From the line containing "You are a computer-use" through the last line of the records below, each line is to be repeated exactly; pictures are to be omitted.

Dataset items:
● ● ● ●

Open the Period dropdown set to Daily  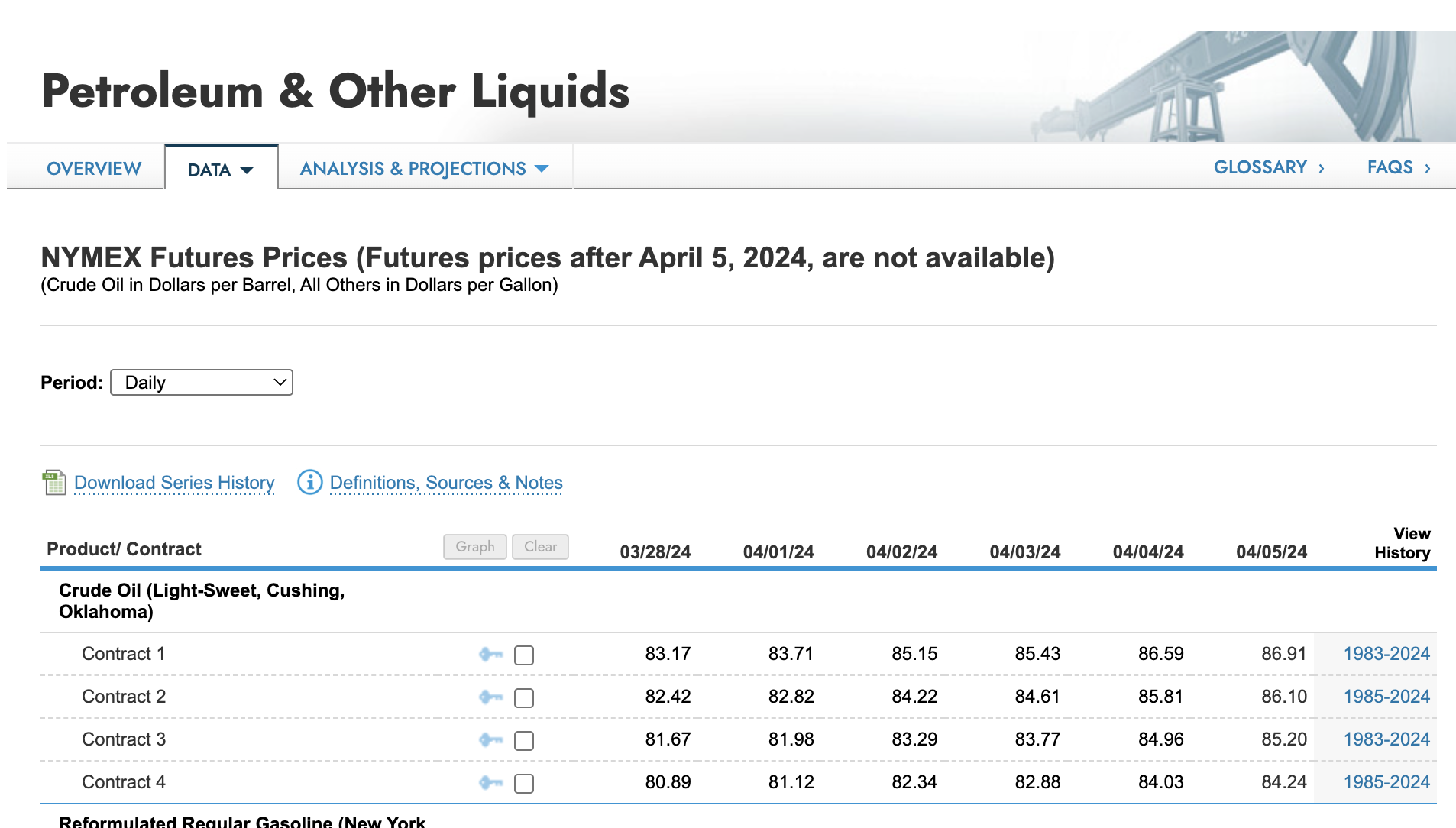coord(202,383)
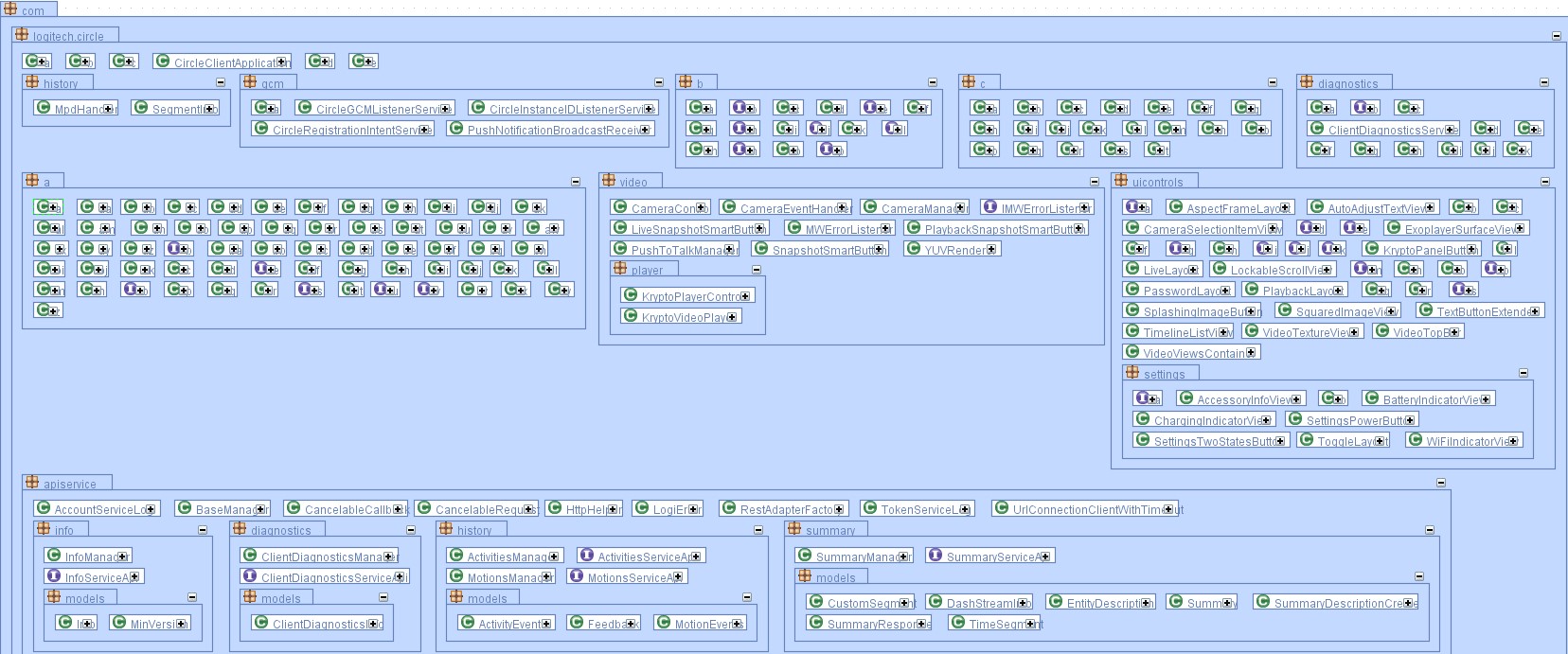Click the interface icon of IMWErrorListener
This screenshot has height=654, width=1568.
(989, 206)
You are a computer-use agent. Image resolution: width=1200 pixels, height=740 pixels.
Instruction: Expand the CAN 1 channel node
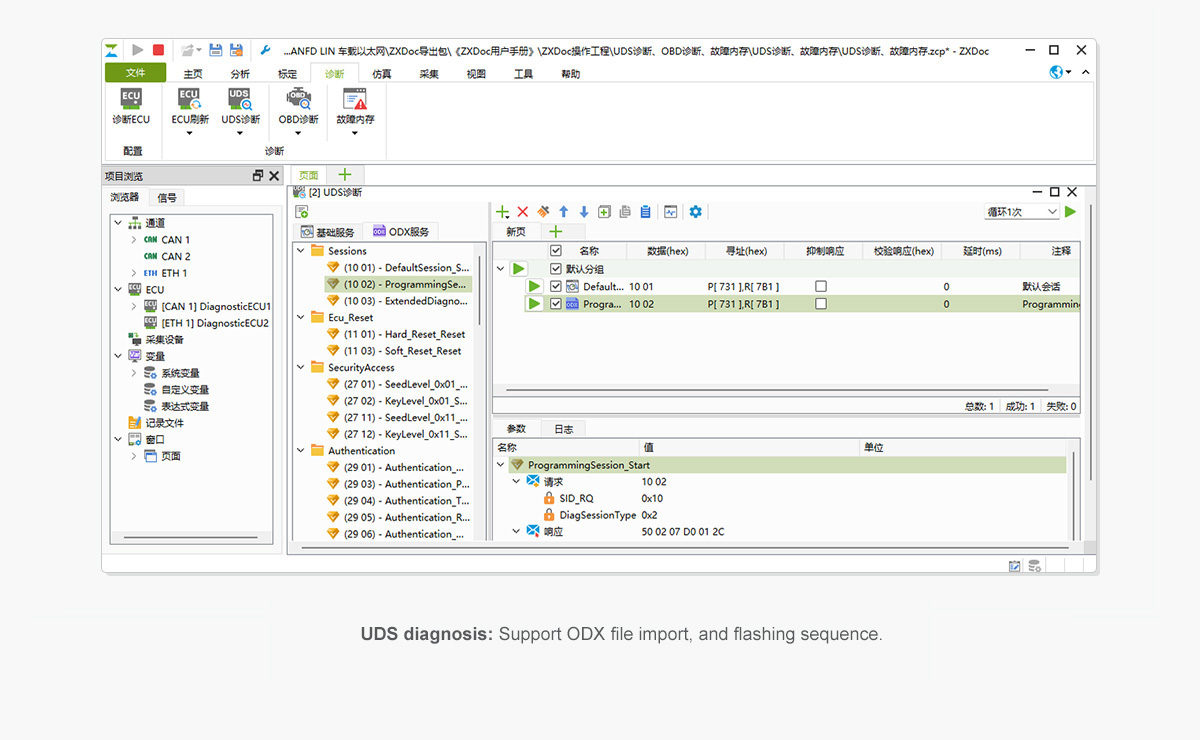coord(134,240)
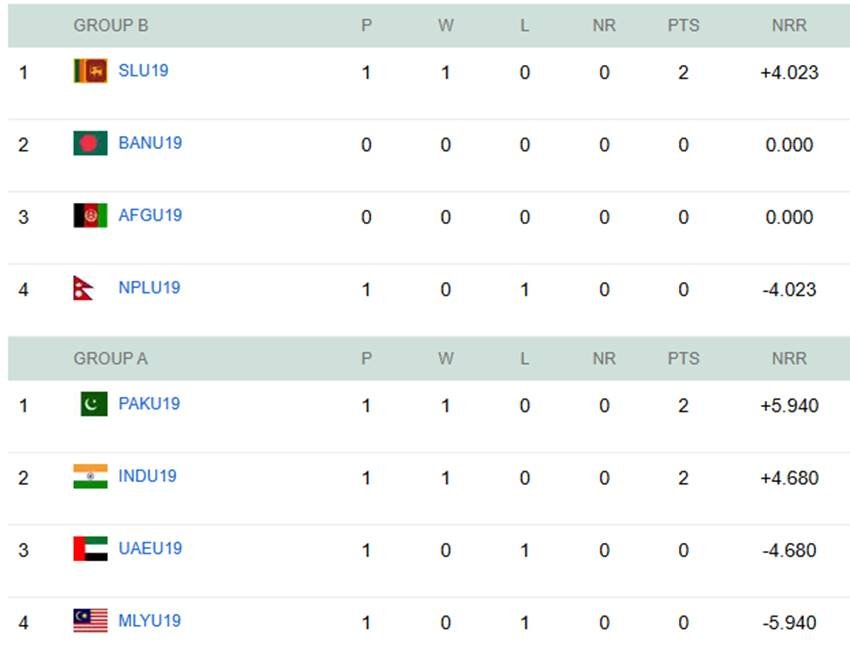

● ● ● ●

▸ ANSWER SECTION:
You are a computer-use agent. Image resolution: width=1200 pixels, height=740 pixels.
Instruction: Expand the CAN 1 channel node
coord(134,240)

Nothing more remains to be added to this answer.